From Holy Doubt To Blessed Faith

2024년 4월 14일

From Holy Doubt To Blessed Faith

< Third Sunday of Easter >

 If we are honest, we admit that once in a while we might doubt God—not necessarily God’s existence, but God’s mercy. A famous atheist put it this way: God is either all powerful or all merciful, but not both. We must admit it seems he makes a valid point. We see God’s power in creation, in the sun and moon and stars. We see God’s power in the beauty of the earth, the wonderful animals, lightning and rainbows, earthquakes and yes, in the solar eclipse. But sometimes God’s mercy seems absent. Last Sunday some friends and I traveled up into the Adirondacks to witness the eclipse and on Monday, the nine of us drove even deeper into the mountains to experience the totality of darkness, when the moon completely covers the sun for a few precious moments, revealing a breathtaking, radiant ring of light encircling the dark moon. And in that once-in-a-lifetime experience I appreciated the role doubt plays in revealing God’s great mercy. The radiance of the sun’s light is always there everyday, but we don’t look straight at it since it would damage our eyes. During an eclipse, we use special glasses until the moment of totality when with our naked eyes we can see the beautiful crown of God’s glory. Without the moon, there would be no eclipse, no wonder, no awe.

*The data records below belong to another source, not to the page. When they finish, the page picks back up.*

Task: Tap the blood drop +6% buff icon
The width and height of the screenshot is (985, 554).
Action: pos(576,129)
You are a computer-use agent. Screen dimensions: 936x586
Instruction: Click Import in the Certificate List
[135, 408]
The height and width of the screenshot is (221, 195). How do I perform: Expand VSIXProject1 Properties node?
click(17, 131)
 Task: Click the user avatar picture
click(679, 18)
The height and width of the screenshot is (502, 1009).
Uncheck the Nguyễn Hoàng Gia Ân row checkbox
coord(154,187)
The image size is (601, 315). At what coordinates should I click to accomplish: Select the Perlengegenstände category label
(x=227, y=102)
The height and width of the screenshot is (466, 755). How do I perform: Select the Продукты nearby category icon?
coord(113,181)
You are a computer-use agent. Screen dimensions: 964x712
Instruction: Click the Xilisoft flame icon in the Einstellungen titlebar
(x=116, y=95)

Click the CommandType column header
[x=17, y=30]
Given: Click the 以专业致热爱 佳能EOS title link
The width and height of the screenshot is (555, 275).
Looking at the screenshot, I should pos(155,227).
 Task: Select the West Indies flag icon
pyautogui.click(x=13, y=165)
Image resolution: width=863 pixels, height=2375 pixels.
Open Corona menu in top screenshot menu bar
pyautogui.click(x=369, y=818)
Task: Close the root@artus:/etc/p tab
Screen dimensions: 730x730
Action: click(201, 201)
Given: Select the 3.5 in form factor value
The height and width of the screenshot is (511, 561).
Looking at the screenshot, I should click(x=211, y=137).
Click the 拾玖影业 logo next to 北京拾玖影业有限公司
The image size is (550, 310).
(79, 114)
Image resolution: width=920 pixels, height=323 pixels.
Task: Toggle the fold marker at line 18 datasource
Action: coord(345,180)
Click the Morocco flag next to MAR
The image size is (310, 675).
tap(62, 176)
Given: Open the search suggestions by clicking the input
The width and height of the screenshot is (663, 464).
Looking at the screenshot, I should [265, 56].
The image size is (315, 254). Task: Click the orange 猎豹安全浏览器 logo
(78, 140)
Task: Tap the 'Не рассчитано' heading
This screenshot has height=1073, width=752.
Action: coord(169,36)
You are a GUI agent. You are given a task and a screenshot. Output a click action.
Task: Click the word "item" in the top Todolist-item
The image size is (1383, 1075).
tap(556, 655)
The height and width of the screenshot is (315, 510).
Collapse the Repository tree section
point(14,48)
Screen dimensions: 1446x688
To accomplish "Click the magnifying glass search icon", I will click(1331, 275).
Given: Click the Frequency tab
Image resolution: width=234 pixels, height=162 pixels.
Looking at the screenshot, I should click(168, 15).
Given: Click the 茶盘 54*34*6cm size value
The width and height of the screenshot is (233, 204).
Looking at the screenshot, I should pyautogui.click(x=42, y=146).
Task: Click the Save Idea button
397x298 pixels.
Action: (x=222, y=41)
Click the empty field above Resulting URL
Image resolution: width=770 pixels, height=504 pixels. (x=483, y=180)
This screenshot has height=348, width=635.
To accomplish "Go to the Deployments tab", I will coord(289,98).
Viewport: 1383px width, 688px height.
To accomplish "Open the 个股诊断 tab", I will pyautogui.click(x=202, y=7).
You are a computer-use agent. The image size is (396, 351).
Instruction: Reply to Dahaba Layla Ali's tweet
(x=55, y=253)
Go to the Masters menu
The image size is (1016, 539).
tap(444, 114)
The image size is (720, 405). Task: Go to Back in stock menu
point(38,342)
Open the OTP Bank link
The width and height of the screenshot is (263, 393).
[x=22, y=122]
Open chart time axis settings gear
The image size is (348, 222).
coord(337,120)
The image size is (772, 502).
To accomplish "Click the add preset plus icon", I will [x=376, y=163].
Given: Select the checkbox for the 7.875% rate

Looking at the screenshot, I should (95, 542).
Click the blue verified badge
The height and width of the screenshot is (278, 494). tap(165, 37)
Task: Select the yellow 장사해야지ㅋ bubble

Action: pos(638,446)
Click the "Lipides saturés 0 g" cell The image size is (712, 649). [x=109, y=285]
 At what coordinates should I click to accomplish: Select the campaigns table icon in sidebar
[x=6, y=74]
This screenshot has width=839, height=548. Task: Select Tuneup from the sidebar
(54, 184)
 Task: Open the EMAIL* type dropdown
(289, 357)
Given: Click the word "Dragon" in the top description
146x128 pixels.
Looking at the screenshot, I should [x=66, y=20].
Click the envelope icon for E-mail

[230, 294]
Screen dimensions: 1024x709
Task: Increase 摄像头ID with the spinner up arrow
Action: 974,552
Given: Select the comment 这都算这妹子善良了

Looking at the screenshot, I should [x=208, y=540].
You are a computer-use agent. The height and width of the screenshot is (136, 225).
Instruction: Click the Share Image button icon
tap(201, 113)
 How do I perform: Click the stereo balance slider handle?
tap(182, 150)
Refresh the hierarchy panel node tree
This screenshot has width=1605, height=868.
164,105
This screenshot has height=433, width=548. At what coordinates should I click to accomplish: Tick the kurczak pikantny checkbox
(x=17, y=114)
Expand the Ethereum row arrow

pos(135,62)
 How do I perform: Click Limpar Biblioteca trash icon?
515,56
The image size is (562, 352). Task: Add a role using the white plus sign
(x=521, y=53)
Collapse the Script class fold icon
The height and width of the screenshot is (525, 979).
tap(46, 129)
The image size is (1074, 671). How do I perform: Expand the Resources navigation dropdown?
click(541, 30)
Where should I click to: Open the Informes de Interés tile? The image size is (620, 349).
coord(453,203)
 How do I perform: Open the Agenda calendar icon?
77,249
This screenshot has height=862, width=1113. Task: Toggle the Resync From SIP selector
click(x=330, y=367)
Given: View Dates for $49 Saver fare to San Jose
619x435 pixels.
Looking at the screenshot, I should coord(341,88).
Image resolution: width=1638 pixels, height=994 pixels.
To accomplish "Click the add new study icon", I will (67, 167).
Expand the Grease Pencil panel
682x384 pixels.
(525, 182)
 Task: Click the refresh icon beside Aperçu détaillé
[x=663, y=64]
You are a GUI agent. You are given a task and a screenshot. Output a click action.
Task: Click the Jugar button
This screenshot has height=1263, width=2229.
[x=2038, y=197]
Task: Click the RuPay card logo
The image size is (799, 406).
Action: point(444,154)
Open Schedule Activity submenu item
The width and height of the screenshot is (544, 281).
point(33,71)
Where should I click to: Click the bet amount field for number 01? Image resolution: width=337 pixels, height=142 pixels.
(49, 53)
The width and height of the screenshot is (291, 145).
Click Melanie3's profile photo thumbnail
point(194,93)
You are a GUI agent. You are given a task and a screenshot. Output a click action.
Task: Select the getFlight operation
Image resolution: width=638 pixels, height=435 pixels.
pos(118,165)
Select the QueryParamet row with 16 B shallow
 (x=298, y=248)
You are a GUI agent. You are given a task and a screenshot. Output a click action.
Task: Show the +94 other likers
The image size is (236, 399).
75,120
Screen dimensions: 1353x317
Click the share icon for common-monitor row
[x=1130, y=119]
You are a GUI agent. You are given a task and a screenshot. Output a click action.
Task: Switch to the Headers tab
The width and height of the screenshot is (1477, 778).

This is the role doubt plays in our life of faith. God’s power is always visible, but sometimes something happens to make us question God’s mercy. A loved one gets sick and despite our prayers, they die; or a terrible accident takes the life of our Sunday school teachers; or a fire takes our home or we lose our job. Where is the mercy of God in all this? We can identify with Thomas in today’s gospel. Why should we believe Jesus is risen from the dead just because our friends insist they experienced his presence? Like Thomas we demand proof—physical proof. And despite locked doors and locked hearts and minds, Jesus stands before us and gives us his peace. He invites us to touch his wounds and believe. Then from terrible doubt, Thomas utters the greatest expression of faith: “My Lord and my God!” In no other gospel does anyone acknowledge Jesus not just as Messiah, Savior, or Lord—but God! And this great declaration of faith is a result of Thomas expressing his doubt! When bad things happen—and bad things always happen— let the darkness of that moment cover the radiance of God’s mercy so that the crown of God’s glory fills our broken hearts with the power of God’s presence.